- Born: September 3, 1882 Elmbank, Ontario, Canada
- Died: July 19, 1955 (aged 72) Winnipeg, Manitoba, Canada
- Resting place: Elmwood Cemetery, Winnipeg
- Occupations: Businessman, Racehorse owner/breeder, Racetrack owner
- Spouse: Annie Ella Troughton
- Children: 2
- Awards: Canadian Breeder of the Year (1946-1951)
- Honors: Canada's Sports Hall of Fame (1966); Canadian Horse Racing Hall of Fame (1976); Manitoba Sports Hall of Fame and Museum (1983); R. James Speers Memorial Handicap at Assiniboia Downs;

= Robert James Speers =

Robert James Speers (September 3, 1882 - July 19, 1955) was a Canadian businessman and Canada's Sports Hall of Fame inductee who made a major contribution to the growth of Thoroughbred horse racing in Western Canada.

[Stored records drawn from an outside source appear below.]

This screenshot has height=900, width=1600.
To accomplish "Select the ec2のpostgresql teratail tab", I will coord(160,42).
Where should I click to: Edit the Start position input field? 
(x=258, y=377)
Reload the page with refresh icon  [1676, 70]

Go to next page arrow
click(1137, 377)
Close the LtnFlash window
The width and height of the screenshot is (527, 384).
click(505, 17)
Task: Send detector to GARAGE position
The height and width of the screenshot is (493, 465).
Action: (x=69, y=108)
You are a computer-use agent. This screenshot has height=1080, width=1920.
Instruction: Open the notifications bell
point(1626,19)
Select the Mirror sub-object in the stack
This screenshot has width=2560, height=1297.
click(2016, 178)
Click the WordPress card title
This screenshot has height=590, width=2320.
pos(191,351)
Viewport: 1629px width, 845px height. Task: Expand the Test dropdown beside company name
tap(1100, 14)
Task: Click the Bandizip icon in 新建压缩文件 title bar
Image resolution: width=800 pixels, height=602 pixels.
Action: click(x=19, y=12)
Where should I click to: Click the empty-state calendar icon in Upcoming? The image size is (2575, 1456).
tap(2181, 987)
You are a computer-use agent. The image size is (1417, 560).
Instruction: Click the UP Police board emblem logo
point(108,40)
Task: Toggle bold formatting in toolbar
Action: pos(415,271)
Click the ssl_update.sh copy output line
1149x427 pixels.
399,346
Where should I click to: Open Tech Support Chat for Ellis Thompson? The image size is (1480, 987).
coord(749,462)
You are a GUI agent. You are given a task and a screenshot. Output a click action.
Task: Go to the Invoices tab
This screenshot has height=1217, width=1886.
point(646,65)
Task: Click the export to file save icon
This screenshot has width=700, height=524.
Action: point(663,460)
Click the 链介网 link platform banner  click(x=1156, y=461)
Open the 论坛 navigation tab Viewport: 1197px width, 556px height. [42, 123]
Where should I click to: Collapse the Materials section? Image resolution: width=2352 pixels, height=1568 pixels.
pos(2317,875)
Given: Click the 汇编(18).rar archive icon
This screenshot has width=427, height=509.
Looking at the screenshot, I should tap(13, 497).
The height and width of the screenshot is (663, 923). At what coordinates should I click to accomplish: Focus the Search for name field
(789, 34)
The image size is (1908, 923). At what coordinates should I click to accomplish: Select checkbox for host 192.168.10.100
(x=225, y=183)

Born in Elmbank, Ontario, James Speers moved to Winnipeg in 1900. In 1920 he headed a partnership that leased and operated the River Park race track. Two years later he built Whittier Park Racetrack in St. Boniface, Manitoba and then in 1923, the Polo Park Racetrack in Winnipeg and Chinook Park in Calgary, Alberta.

==Whittier Park Stock Farm==
In 1925, James Speers founded the Prairie Thoroughbred Breeders' Association and began breeding Thoroughbreds that would earn him six consecutive Canadian Breeder of the Year Awards between 1946 and 1951. His Whittier Park Stock Farm not only won races at his own track but at the hub of Canadian racing in Toronto where his colt Lord Fairmond notably won a division of the 1948 Plate Trial Stakes and the Prince of Wales Stakes. Speers stud bred Canadian Horse Racing Hall of Fame Youville as well as Loyalist, the winner of the 1955 Canadian Derby.

James Speers was inducted in Canada's Sports Hall of Fame in 1966, was part of the 1976 inaugural class of inductees in the Canadian Horse Racing Hall of Fame, and was inducted in the Manitoba Sports Hall of Fame and Museum in 1983.

Following the devastation of the 1950 Red River Flood, James Speers donated the entire profits from his 1950 racing meetings to the Flood Relief Fund.

James Speers died of a heart attack at age 72 in 1955 and was buried in Winnipeg's Elmwood Cemetery.